Una scultura e un dipinto, congiuntamente, in un’esposizione straordinaria che rievoca il mito di “Amore e Psiche”, attraverso due capolavori neoclassici: l’opera scultorea “Amore e Psiche stanti” di Antonio Canova e la tela “Psyché et l’Amour” di François Gérard.

Un confronto inedito tra pittura e scultura, due meraviglie del Louvre esposte per la prima volta insieme nel cuore di Milano, protagonisti “Amore e Psiche” e la loro storia d’amore.

I due capolavori dell’arte neoclassica, messi a disposizione dal Museo del Louvre di Parigi, sono ospitati presso la prestigiosa Sala Alessi di Palazzo Marino di Milano dal 1 dicembre 2012 al 13 gennaio 2013.

Il mito di  “Amore e Psiche” raccontato in due opere straordinarie, la scultura di Antonio Canova “Amore e Psiche stanti” del 1797 e “Psyché et l’Amour” il dipinto di François Gérard, realizzato un anno dopo, nel 1798.

Per la prima volta esposti insieme, in un contesto incantato, all’interno di Palazzo Marino, la nota sede del Comune a Milano.

**Materiale raccolto**
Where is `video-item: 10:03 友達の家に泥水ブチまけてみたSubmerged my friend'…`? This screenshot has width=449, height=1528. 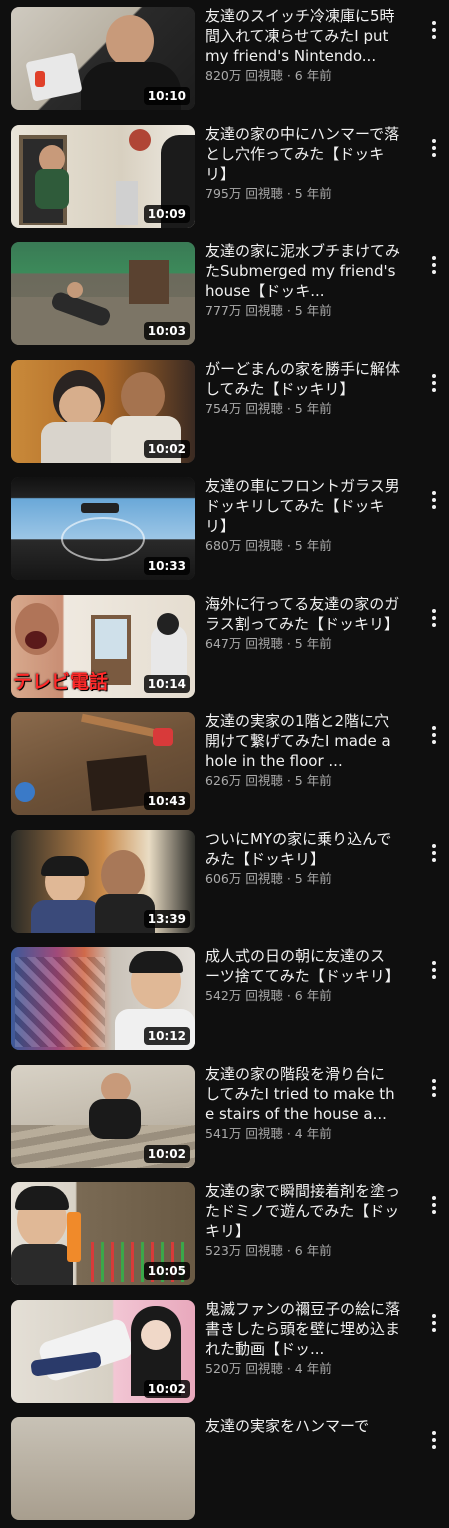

**Parti dell'esercizio**
**1)** Riporta senza modifiche tutto il passo del testo sulla mostra di Amore e Psiche, a partire da "Un confronto inedito" e giù fino a "dopo, nel 1798.".
**2)** Secondo il testo sulla mostra di Amore e Psiche, in quale sala di Palazzo Marino sono ospitati i due capolavori?

**Risposte alle consegne**
**1)**
Un confronto inedito tra pittura e scultura, due meraviglie del Louvre esposte per la prima volta insieme nel cuore di Milano, protagonisti “Amore e Psiche” e la loro storia d’amore.

I due capolavori dell’arte neoclassica, messi a disposizione dal Museo del Louvre di Parigi, sono ospitati presso la prestigiosa Sala Alessi di Palazzo Marino di Milano dal 1 dicembre 2012 al 13 gennaio 2013.

Il mito di  “Amore e Psiche” raccontato in due opere straordinarie, la scultura di Antonio Canova “Amore e Psiche stanti” del 1797 e “Psyché et l’Amour” il dipinto di François Gérard, realizzato un anno dopo, nel 1798.

**2)** Nella Sala Alessi.